#### [EXERCISE OBJECTIVE]
Pick out and copy each line of the material that contains the string "what". Uppercase and lowercase letters count as different, so match the case.

>> Start

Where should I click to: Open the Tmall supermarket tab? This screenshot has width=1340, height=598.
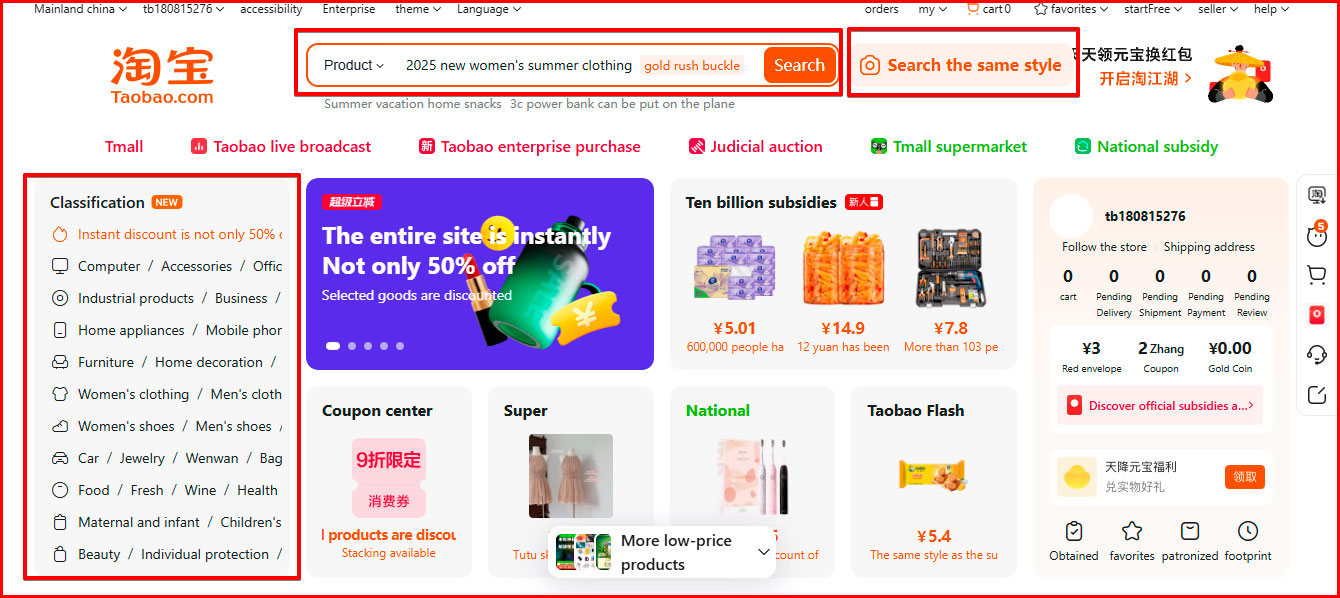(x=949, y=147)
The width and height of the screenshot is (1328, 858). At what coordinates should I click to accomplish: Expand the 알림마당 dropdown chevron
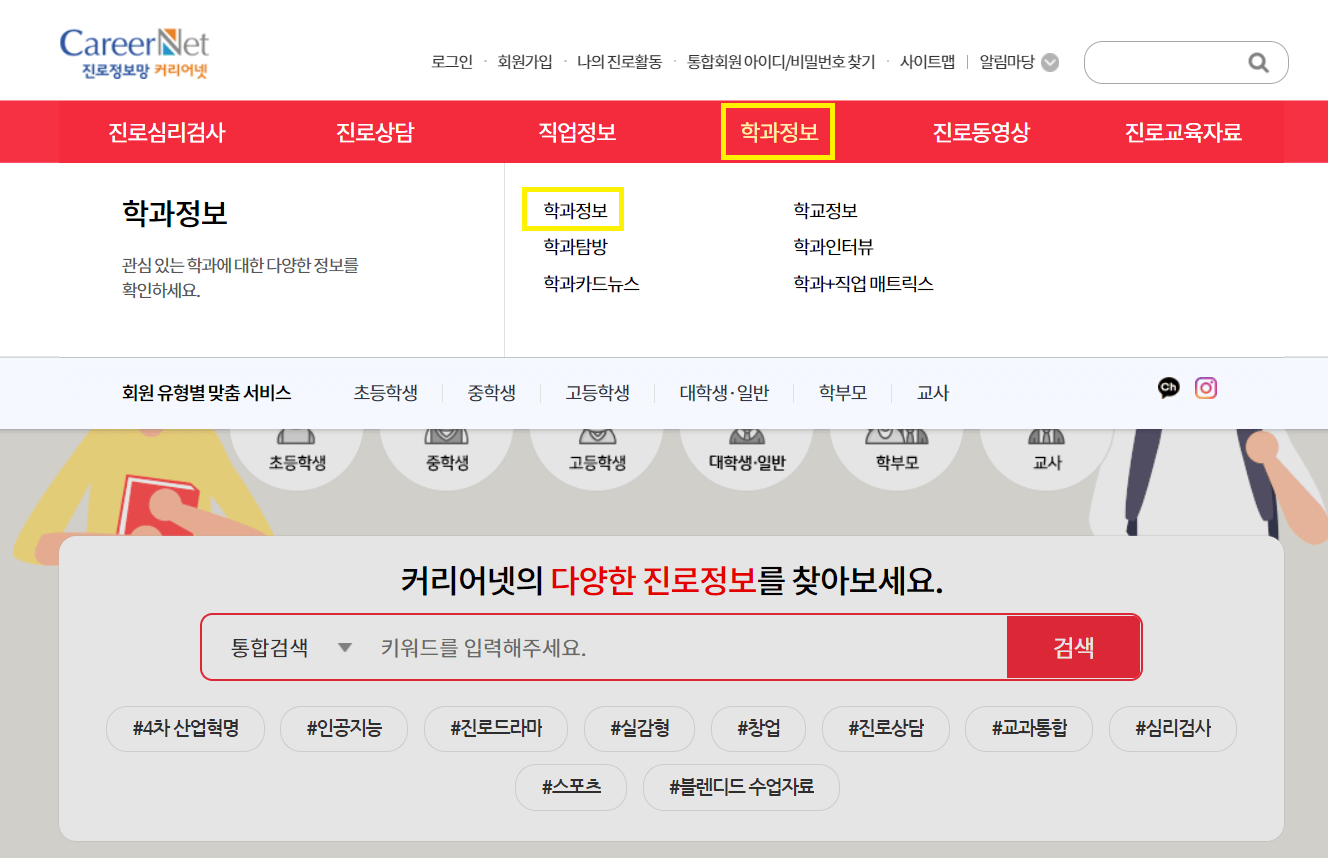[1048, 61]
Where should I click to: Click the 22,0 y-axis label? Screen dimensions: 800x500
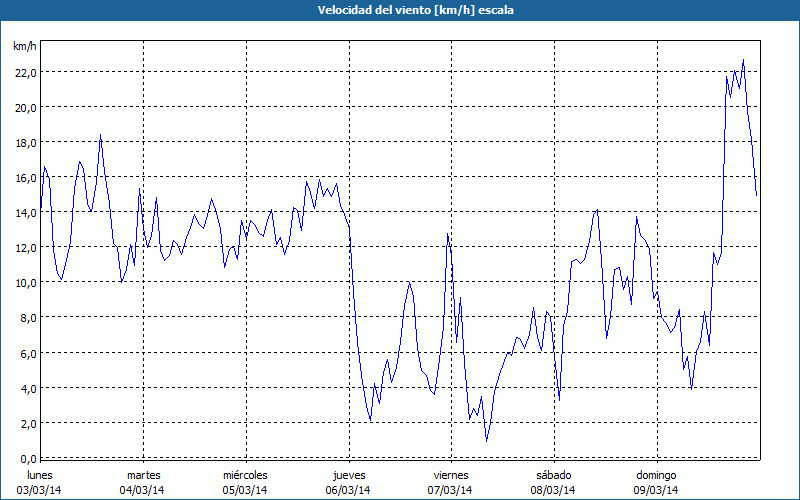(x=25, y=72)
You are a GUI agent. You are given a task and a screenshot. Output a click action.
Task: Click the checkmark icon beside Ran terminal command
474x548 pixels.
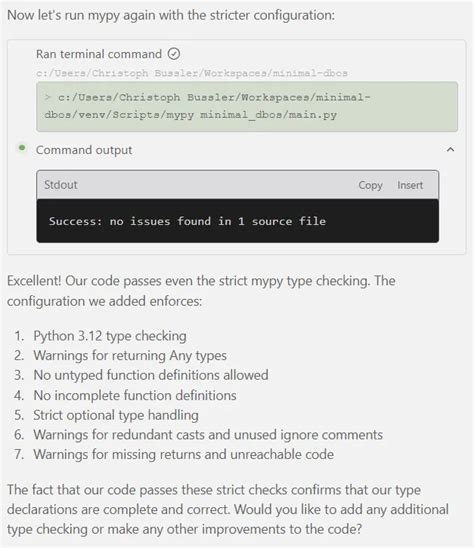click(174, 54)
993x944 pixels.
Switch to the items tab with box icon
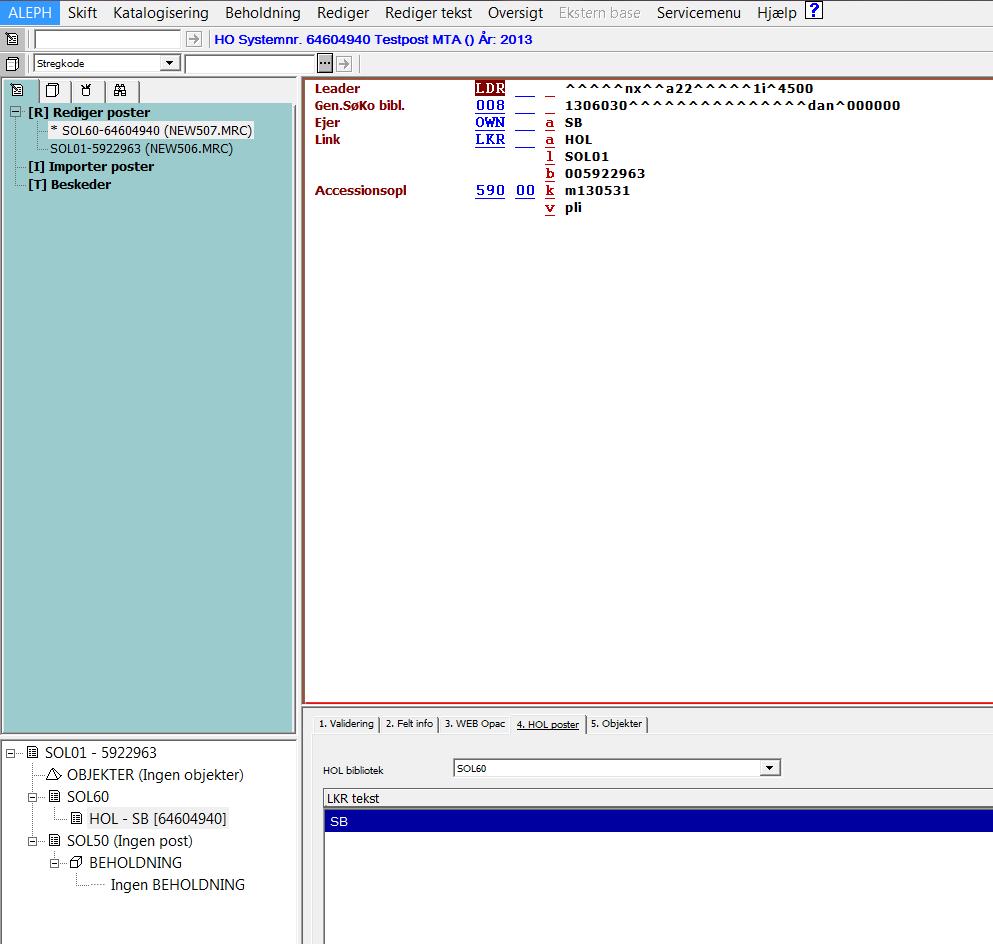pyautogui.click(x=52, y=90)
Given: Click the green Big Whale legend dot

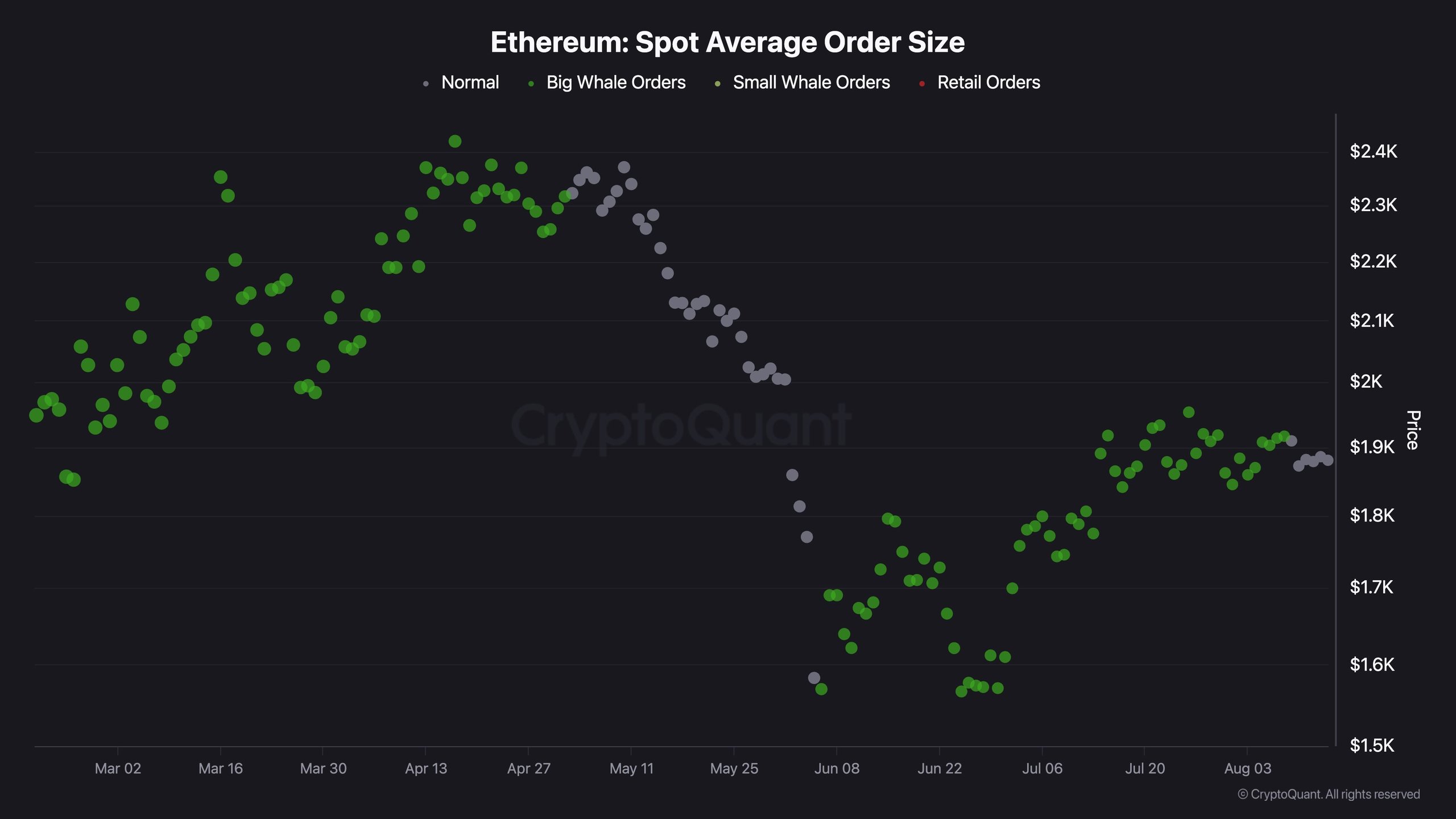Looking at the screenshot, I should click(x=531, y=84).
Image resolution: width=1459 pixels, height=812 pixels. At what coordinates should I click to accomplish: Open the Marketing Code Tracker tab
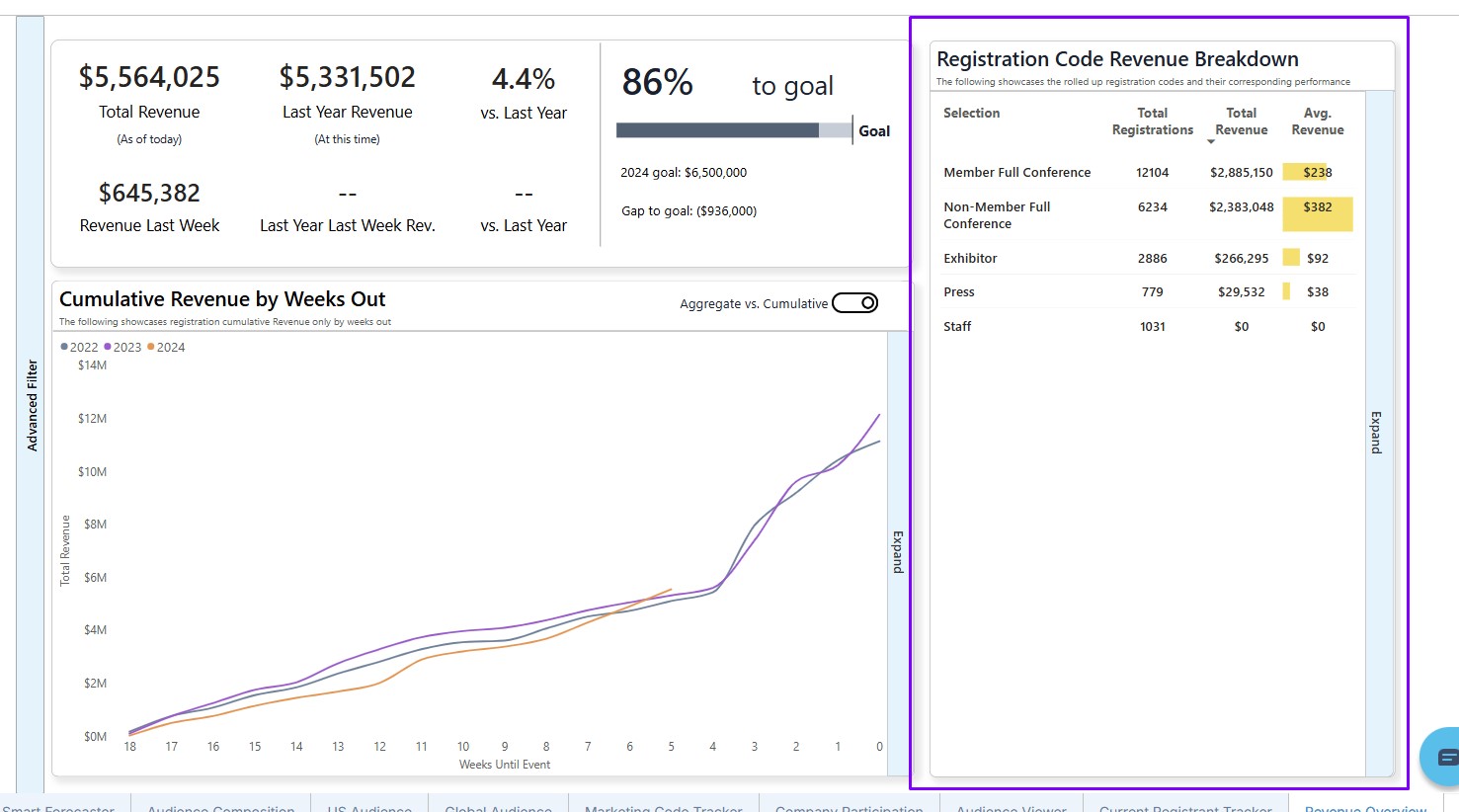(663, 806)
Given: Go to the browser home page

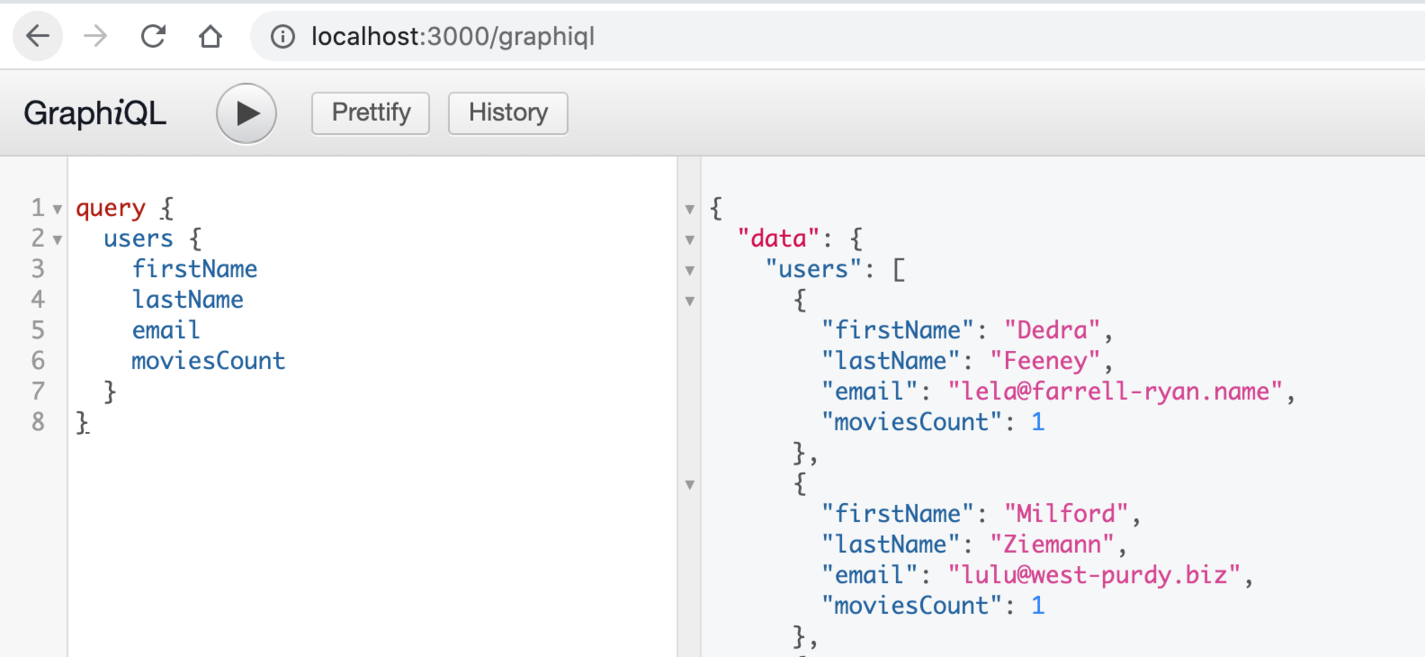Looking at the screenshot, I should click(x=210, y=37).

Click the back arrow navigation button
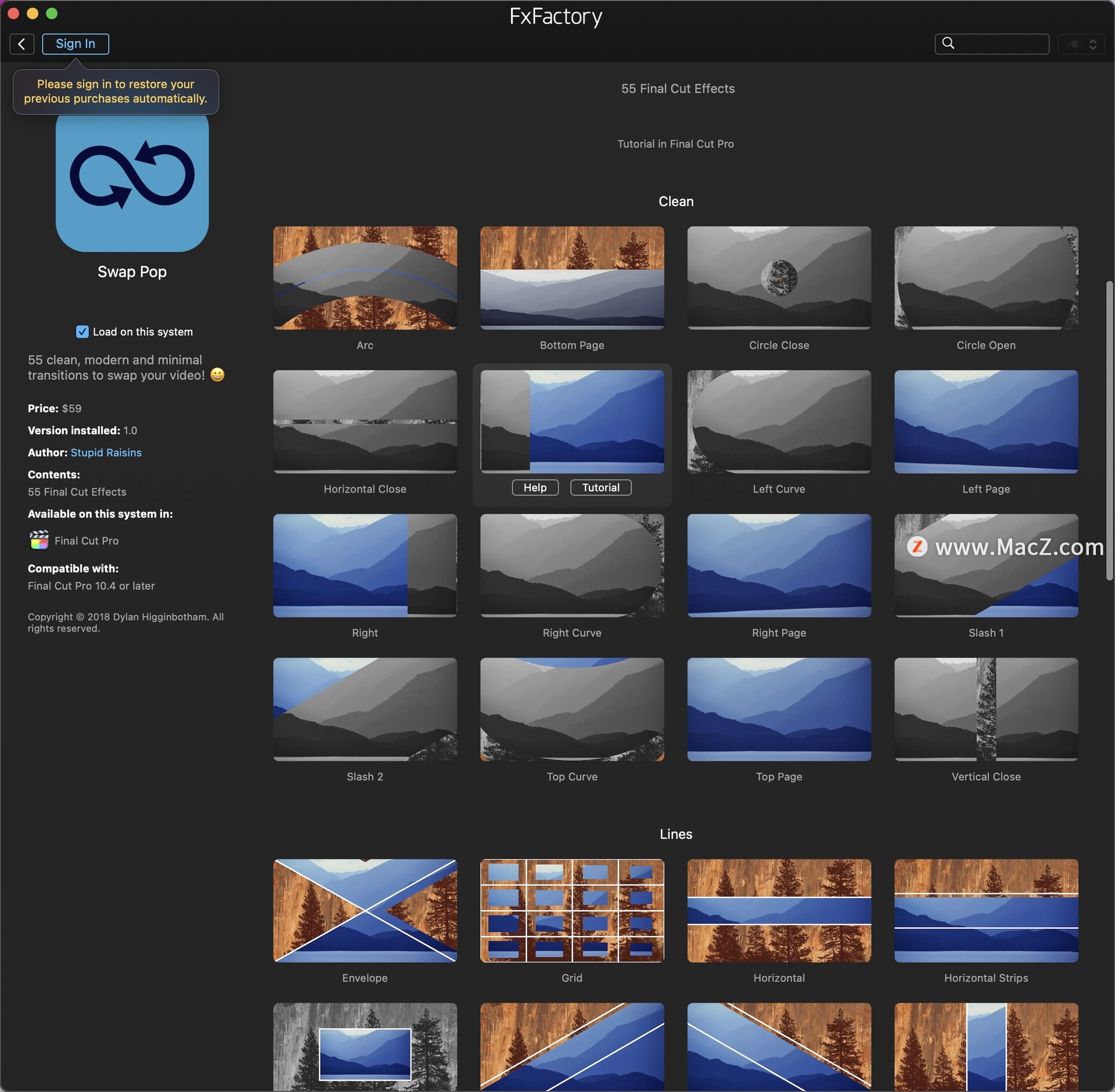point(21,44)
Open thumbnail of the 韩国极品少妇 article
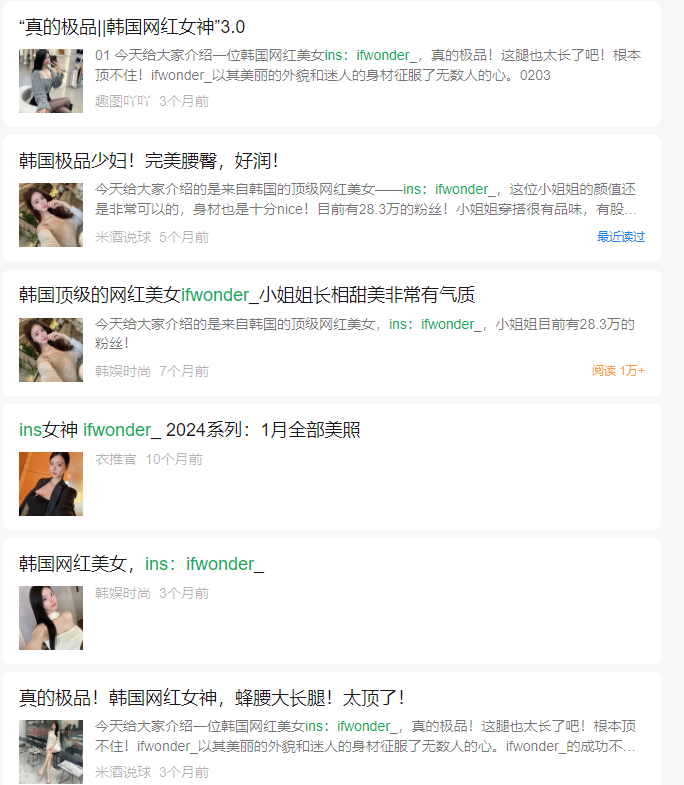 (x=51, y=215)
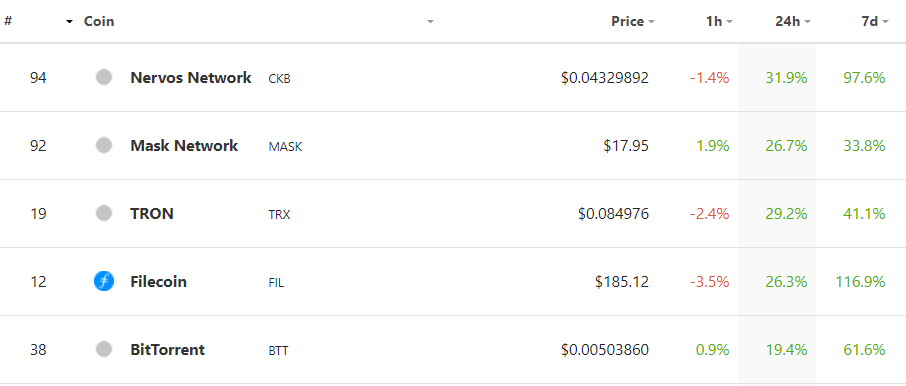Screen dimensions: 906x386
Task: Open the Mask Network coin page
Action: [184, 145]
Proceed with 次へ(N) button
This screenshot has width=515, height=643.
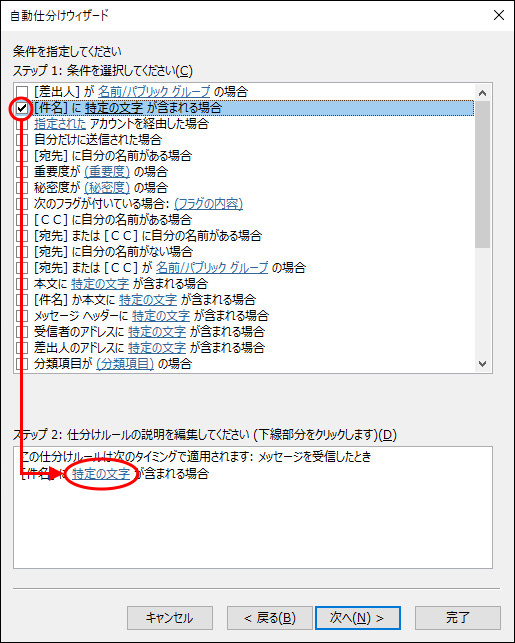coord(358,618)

>> End

#### [CORRECT RESPONSE]
The width and height of the screenshot is (1328, 858). At what coordinates should I click to accomplish: Expand the 알림마당 dropdown chevron
Image resolution: width=1459 pixels, height=812 pixels. At what coordinates should I click to accomplish: Open the Marketing Code Tracker tab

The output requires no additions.